» **EXERCISE DESCRIPTION**
Type out every line below exactly as it reads.

» **RECORDS FOR THIS EXERCISE**
====

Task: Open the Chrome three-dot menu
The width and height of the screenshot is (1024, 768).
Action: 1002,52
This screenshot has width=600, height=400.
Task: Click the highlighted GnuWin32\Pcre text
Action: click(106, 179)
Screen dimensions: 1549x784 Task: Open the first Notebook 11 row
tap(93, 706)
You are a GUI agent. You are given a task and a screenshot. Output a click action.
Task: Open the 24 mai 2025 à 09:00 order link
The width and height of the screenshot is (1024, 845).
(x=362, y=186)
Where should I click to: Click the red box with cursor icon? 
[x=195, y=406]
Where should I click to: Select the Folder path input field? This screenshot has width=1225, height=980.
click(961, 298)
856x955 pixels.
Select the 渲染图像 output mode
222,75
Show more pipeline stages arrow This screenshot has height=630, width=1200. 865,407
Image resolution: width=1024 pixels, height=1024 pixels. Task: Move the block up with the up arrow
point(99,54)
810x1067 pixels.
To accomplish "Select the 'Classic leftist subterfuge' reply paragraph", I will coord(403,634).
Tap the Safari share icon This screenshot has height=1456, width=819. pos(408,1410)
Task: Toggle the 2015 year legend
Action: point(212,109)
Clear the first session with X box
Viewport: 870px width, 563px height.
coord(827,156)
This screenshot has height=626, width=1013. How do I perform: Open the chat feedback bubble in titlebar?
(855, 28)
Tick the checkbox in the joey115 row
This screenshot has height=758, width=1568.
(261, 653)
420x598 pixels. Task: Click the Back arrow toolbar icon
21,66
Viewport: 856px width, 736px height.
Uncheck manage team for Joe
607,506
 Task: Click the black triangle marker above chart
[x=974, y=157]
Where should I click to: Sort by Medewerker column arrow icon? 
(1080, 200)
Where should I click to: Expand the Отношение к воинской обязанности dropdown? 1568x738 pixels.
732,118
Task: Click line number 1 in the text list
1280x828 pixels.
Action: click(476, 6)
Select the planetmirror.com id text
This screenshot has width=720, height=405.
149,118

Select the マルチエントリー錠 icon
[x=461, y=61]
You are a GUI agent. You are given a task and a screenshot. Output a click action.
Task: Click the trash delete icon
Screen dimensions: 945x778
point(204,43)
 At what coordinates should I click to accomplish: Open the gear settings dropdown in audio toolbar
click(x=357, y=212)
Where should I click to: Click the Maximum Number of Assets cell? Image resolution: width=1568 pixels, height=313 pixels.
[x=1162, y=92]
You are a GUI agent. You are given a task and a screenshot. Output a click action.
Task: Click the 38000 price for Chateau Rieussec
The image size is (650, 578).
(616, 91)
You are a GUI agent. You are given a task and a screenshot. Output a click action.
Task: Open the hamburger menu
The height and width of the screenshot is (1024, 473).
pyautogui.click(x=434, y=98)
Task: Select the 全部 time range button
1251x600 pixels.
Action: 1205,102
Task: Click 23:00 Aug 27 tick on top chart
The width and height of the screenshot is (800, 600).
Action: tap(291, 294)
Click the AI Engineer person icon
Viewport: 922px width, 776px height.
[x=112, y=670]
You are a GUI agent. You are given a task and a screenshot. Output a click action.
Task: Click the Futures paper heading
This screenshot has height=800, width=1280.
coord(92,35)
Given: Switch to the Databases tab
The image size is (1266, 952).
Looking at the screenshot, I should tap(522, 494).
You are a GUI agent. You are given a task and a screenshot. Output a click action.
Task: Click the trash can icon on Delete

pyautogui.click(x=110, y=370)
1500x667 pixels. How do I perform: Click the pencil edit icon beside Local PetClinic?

====

» **SOLUTION**
Task: Open the Chrome three-dot menu
The width and height of the screenshot is (1024, 768).
Action: 1002,52
This screenshot has width=600, height=400.
Task: Click the highlighted GnuWin32\Pcre text
Action: click(106, 179)
Screen dimensions: 1549x784 Task: Open the first Notebook 11 row
tap(93, 706)
You are a GUI agent. You are given a task and a screenshot. Output a click action.
Task: Open the 24 mai 2025 à 09:00 order link
The width and height of the screenshot is (1024, 845).
(x=362, y=186)
Where should I click to: Click the red box with cursor icon? 
[x=195, y=406]
Where should I click to: Select the Folder path input field? This screenshot has width=1225, height=980.
click(961, 298)
856x955 pixels.
Select the 渲染图像 output mode
222,75
Show more pipeline stages arrow This screenshot has height=630, width=1200. 865,407
Image resolution: width=1024 pixels, height=1024 pixels. Task: Move the block up with the up arrow
point(99,54)
810x1067 pixels.
To accomplish "Select the 'Classic leftist subterfuge' reply paragraph", I will coord(403,634).
Tap the Safari share icon This screenshot has height=1456, width=819. pos(408,1410)
Task: Toggle the 2015 year legend
Action: point(212,109)
Clear the first session with X box
Viewport: 870px width, 563px height.
coord(827,156)
This screenshot has height=626, width=1013. How do I perform: Open the chat feedback bubble in titlebar?
(855, 28)
Tick the checkbox in the joey115 row
This screenshot has height=758, width=1568.
(261, 653)
420x598 pixels. Task: Click the Back arrow toolbar icon
21,66
Viewport: 856px width, 736px height.
Uncheck manage team for Joe
607,506
 Task: Click the black triangle marker above chart
[x=974, y=157]
Where should I click to: Sort by Medewerker column arrow icon? 
(1080, 200)
Where should I click to: Expand the Отношение к воинской обязанности dropdown? 1568x738 pixels.
732,118
Task: Click line number 1 in the text list
1280x828 pixels.
Action: click(476, 6)
Select the planetmirror.com id text
This screenshot has width=720, height=405.
149,118

Select the マルチエントリー錠 icon
[x=461, y=61]
You are a GUI agent. You are given a task and a screenshot. Output a click action.
Task: Click the trash delete icon
Screen dimensions: 945x778
point(204,43)
 At what coordinates should I click to accomplish: Open the gear settings dropdown in audio toolbar
click(x=357, y=212)
Where should I click to: Click the Maximum Number of Assets cell? Image resolution: width=1568 pixels, height=313 pixels.
[x=1162, y=92]
You are a GUI agent. You are given a task and a screenshot. Output a click action.
Task: Click the 38000 price for Chateau Rieussec
The image size is (650, 578).
(616, 91)
You are a GUI agent. You are given a task and a screenshot. Output a click action.
Task: Open the hamburger menu
The height and width of the screenshot is (1024, 473).
pyautogui.click(x=434, y=98)
Task: Select the 全部 time range button
1251x600 pixels.
Action: 1205,102
Task: Click 23:00 Aug 27 tick on top chart
The width and height of the screenshot is (800, 600).
Action: tap(291, 294)
Click the AI Engineer person icon
Viewport: 922px width, 776px height.
[x=112, y=670]
You are a GUI agent. You are given a task and a screenshot. Output a click action.
Task: Click the Futures paper heading
This screenshot has height=800, width=1280.
coord(92,35)
Given: Switch to the Databases tab
The image size is (1266, 952).
Looking at the screenshot, I should tap(522, 494).
You are a GUI agent. You are given a task and a screenshot. Output a click action.
Task: Click the trash can icon on Delete

pyautogui.click(x=110, y=370)
1500x667 pixels. How do I perform: Click the pencil edit icon beside Local PetClinic?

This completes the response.